For something rather different, here are Thomas Aquinas College's Founding Documents. The founders witnessed the decline of higher education in the 60's and 70's (the decline started around the turn of the 20th century, but snowballed after WWII), and wanted to give young people and their parents something different. Keeping an endeavor as idealistic as this going in the day to day is quite an undertaking, requiring a mixture of broad vision, intellectual depth, and nitty-gritty practicality. TAC and the other Catholic liberal arts colleges could use much prayer and support.
Finally, perhaps most of you have heard about it already, or maybe I've already mentioned it, but Readability is a great app with lots of uses for one's homeschooling. You can put up articles and then download them in readable format, in Kindle or Epub format, for your own use or for your student's. I mostly use it for researching, and for ecollecting and reading longer articles since I have trouble keeping focus with long web articles but have no trouble reading long things if it is in EReader format. It also helps me read across devices.
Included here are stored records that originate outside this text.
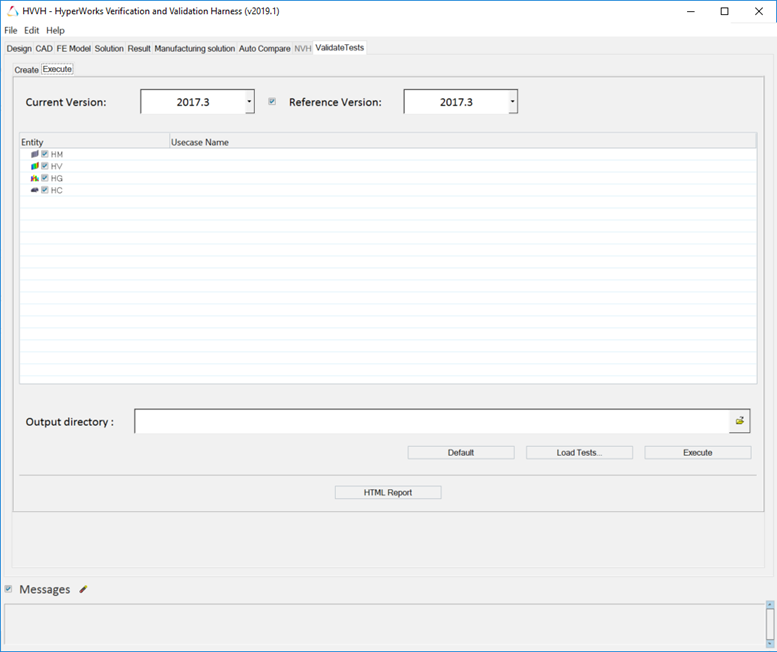Click the HVVH application logo icon
The image size is (777, 652).
click(11, 11)
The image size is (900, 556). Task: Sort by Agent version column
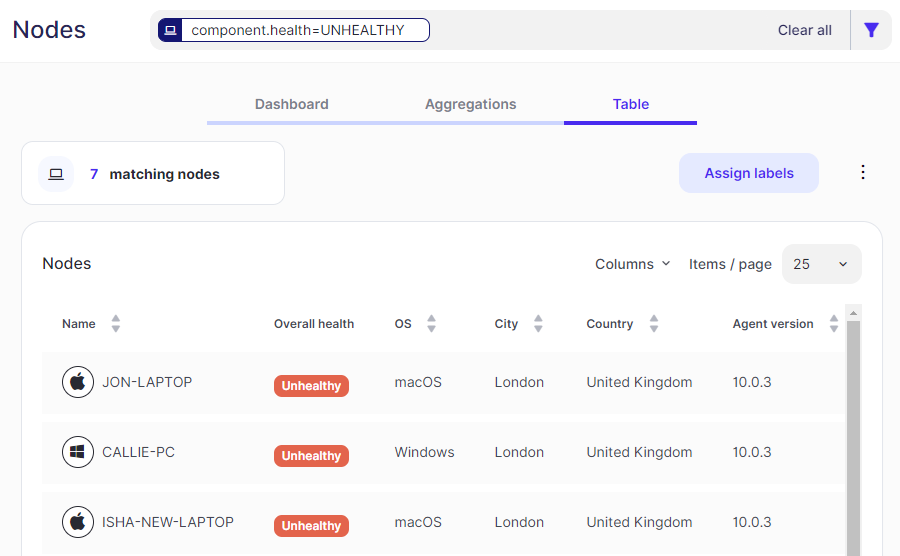coord(834,324)
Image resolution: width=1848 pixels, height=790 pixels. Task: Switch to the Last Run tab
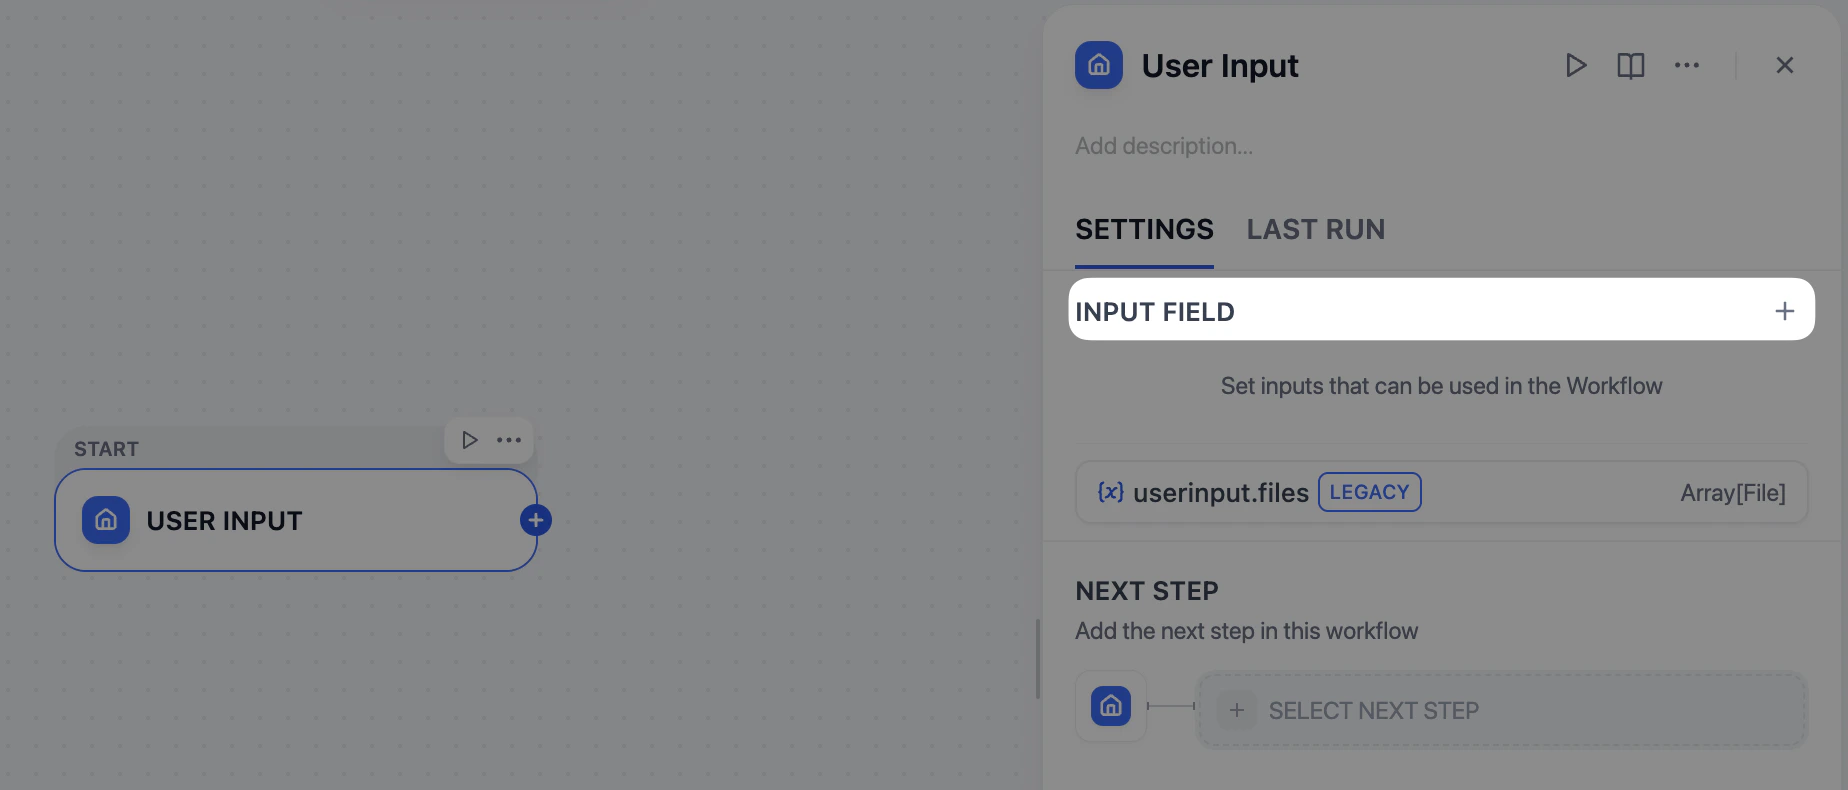[x=1315, y=230]
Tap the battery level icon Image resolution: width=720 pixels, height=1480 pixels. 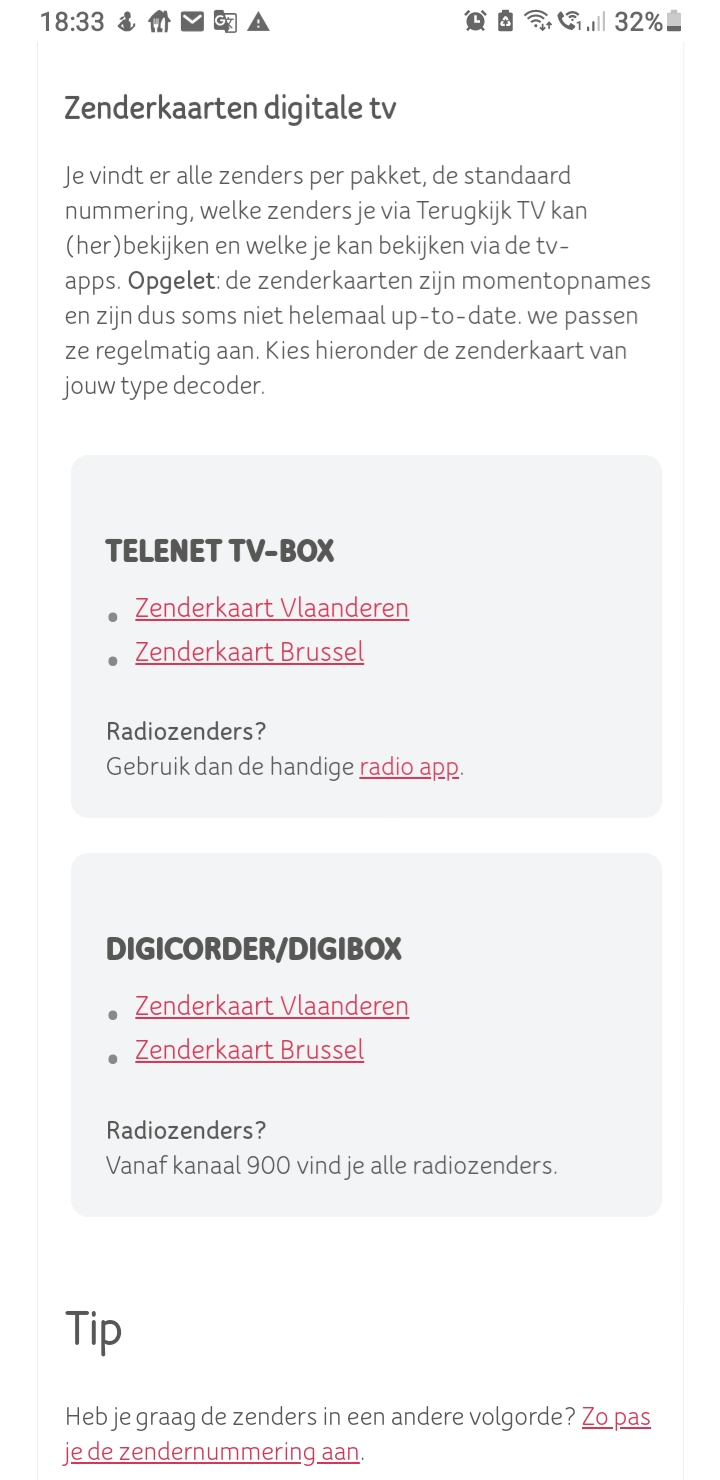point(675,22)
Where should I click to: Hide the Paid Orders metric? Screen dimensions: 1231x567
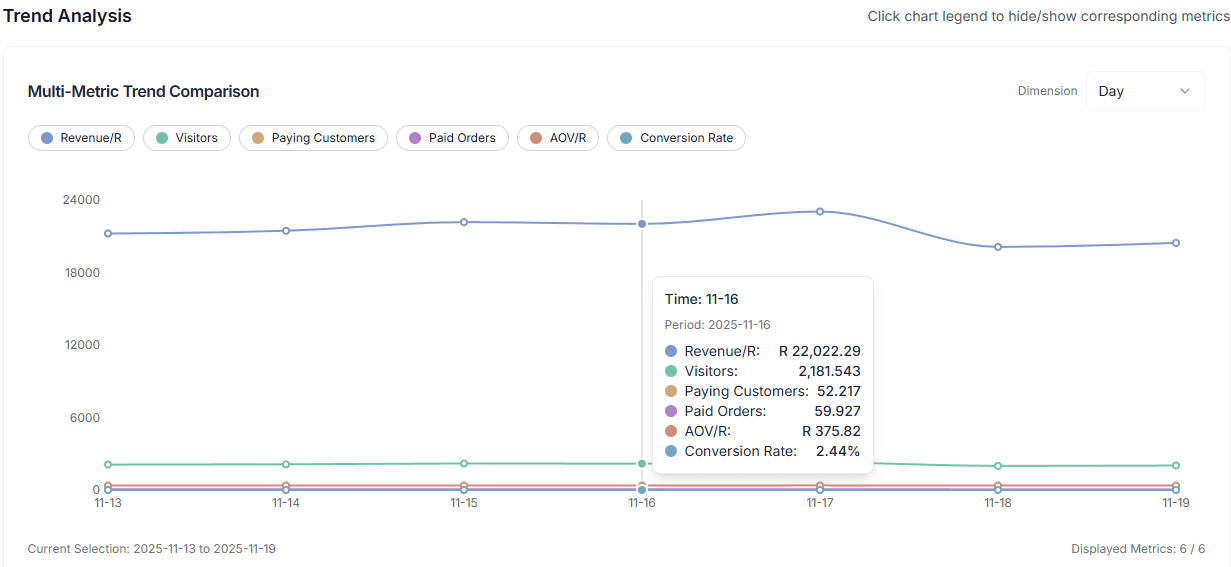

Though I haven't used it much for my kids yet, I could see that you could start a middle-schooler, say, on reading about current events by using this format and downloading them to his Ereader, rather than exposing him to a website possibly filled with risky links.
(I do recommend at some point, however, teaching a child custody of the eyes, mind and heart in regard to the internet, since for the majority of Americans it is simply a reality of life that they will use the internet for research and social purposes)
A similar site to Readability, using the same technology, is Readlists. Here you can devise your own anthologies on any topic you desire.